4.002 De mens bezit het vermogen talen te construeren waarmee elke betekenis kan worden uitgedrukt, zonder er een notie van te hebben hoe en waarnaar elk woord verwijst – net zoals we spreken zonder te weten hoe de afzonderlijke klanken worden voortgebracht. De alledaagse taal is een deel van het menselijk organisme en niet minder gecompliceerd.
Het is volstrekt onmogelijk de logica van de taal rechtstreeks daaraan te ontlenen.
De taal verkleedt de gedachte. En wel zo dat we uit de uiterlijke vorm van de kleding niet de vorm van de geklede gedachte kunnen afleiden, omdat de uiterlijke vorm van de kleding met heel andere doeleinden ontworpen is dan de vorm van het lichaam te kunnen herkennen.

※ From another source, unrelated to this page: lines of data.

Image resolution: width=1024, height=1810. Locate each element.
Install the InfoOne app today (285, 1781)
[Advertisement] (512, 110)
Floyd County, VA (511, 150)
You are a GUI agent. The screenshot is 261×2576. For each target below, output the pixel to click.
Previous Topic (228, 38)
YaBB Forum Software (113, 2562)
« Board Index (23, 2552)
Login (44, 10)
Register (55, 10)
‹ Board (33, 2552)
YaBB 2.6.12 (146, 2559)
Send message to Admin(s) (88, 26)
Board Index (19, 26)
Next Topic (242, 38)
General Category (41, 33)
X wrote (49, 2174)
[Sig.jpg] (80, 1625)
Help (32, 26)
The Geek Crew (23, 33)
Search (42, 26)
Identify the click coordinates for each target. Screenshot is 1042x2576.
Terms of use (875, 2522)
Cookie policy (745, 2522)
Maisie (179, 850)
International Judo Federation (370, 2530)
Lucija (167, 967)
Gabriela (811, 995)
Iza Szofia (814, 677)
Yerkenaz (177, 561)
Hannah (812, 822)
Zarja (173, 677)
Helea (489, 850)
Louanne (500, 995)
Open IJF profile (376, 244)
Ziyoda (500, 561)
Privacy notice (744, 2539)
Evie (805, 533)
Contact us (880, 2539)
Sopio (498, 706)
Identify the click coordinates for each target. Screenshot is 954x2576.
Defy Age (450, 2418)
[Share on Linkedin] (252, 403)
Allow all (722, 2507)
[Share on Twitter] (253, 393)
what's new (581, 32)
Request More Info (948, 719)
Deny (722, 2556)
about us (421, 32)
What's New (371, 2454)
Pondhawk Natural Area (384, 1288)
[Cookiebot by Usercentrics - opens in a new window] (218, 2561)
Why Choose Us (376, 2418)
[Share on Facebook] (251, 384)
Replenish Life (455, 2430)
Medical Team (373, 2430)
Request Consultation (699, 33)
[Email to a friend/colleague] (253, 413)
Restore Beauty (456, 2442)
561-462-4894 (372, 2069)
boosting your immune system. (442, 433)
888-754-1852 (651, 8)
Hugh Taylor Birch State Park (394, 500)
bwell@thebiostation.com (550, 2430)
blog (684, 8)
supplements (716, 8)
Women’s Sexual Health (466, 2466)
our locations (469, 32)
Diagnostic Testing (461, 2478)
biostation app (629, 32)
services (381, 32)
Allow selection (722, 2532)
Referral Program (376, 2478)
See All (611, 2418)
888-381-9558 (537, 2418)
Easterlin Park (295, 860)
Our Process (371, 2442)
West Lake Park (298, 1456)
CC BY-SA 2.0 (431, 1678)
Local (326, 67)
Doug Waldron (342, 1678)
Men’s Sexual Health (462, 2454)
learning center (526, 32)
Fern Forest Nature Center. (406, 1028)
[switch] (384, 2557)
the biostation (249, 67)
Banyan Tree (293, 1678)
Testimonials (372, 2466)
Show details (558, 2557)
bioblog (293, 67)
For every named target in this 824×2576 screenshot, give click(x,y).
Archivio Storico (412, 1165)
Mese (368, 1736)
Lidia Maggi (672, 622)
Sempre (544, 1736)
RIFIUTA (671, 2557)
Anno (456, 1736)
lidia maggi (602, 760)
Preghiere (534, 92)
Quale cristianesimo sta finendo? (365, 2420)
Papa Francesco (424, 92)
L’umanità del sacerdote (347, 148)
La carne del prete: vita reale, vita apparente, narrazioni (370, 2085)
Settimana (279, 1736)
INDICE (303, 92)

De stilzwijgende afspraken voor het begrijpen van de alledaagse taal zijn enorm gecompliceerd.
4.003 De meeste beweringen en vragen die over filosofische zaken zijn geschreven, zijn niet onwaar maar onzinnig. Om die reden kunnen we zulk soort vragen helemaal niet beantwoorden, maar alleen hun onzinnigheid vaststellen. De meeste vragen en beweringen van filosofen berusten op een verkeerd begrip van de logica van onze taal.
(Ze behoren tot het soort vraag of het goede meer of minder identiek is dan het schone.)
En het is niet verwonderlijk dat de diepste problemen eigenlijk geen problemen zijn.
4.0031 Alle filosofie is ‘taalkritiek’. (Zij het niet in de zin van Mauthner.) Het is de verdienste van Russell te hebben aangetoond dat de schijnbaar logische vorm van een zin niet zijn werkelijke vorm hoeft te zijn.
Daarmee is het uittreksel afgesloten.